__Record excerpts__:
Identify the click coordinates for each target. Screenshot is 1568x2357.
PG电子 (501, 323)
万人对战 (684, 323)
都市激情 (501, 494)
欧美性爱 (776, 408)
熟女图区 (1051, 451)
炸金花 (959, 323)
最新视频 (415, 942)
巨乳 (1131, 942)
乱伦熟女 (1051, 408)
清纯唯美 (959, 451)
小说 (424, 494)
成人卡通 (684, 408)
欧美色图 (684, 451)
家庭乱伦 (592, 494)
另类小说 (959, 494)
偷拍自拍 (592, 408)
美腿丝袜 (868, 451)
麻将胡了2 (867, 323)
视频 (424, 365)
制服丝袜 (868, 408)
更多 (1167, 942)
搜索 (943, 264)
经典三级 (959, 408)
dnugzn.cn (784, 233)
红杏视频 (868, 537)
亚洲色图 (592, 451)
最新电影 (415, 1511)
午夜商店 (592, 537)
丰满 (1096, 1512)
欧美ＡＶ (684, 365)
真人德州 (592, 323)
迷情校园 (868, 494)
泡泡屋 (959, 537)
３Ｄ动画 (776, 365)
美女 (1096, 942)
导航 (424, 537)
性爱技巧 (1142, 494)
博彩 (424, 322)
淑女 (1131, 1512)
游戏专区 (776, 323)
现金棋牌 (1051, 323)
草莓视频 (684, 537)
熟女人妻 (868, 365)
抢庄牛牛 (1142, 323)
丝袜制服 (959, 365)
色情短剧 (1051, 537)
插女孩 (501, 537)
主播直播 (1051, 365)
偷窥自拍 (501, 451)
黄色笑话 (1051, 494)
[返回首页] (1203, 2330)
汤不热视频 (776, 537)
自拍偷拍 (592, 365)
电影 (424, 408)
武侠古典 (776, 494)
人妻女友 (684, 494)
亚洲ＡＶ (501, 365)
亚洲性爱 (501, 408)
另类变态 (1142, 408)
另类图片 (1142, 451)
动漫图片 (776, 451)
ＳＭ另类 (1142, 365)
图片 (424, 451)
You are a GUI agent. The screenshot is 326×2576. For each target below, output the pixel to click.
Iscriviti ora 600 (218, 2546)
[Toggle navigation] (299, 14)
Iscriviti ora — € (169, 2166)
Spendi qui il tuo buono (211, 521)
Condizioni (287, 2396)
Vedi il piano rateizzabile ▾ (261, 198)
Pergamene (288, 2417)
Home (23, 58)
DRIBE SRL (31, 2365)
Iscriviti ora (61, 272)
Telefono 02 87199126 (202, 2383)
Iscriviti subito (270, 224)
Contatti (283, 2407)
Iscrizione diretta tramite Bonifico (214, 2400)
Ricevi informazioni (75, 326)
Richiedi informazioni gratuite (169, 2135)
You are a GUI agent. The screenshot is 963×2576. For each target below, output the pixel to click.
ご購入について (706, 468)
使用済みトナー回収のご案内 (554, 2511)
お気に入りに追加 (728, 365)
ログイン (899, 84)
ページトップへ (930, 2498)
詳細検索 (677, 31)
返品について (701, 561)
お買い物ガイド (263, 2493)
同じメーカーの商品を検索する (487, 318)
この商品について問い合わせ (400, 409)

__Task brief__: From the listing above, return the lines starting at the one with "欧美ＡＶ (684, 365)" and ending at the one with "Contatti (283, 2407)", both kept, exactly as they appear and nothing more.

__Answer space__:
欧美ＡＶ (684, 365)
真人德州 (592, 323)
迷情校园 (868, 494)
泡泡屋 (959, 537)
３Ｄ动画 (776, 365)
美女 (1096, 942)
导航 (424, 537)
性爱技巧 (1142, 494)
博彩 (424, 322)
淑女 (1131, 1512)
游戏专区 (776, 323)
现金棋牌 (1051, 323)
草莓视频 (684, 537)
熟女人妻 (868, 365)
抢庄牛牛 (1142, 323)
丝袜制服 (959, 365)
色情短剧 (1051, 537)
插女孩 (501, 537)
主播直播 (1051, 365)
偷窥自拍 (501, 451)
黄色笑话 (1051, 494)
[返回首页] (1203, 2330)
汤不热视频 (776, 537)
自拍偷拍 (592, 365)
电影 (424, 408)
武侠古典 (776, 494)
人妻女友 (684, 494)
亚洲ＡＶ (501, 365)
亚洲性爱 (501, 408)
另类变态 (1142, 408)
另类图片 (1142, 451)
动漫图片 (776, 451)
ＳＭ另类 (1142, 365)
图片 (424, 451)
You are a GUI agent. The screenshot is 326×2576. For each target below, output the pixel to click.
Iscriviti ora 600 (218, 2546)
[Toggle navigation] (299, 14)
Iscriviti ora — € (169, 2166)
Spendi qui il tuo buono (211, 521)
Condizioni (287, 2396)
Vedi il piano rateizzabile ▾ (261, 198)
Pergamene (288, 2417)
Home (23, 58)
DRIBE SRL (31, 2365)
Iscriviti ora (61, 272)
Telefono 02 87199126 (202, 2383)
Iscriviti subito (270, 224)
Contatti (283, 2407)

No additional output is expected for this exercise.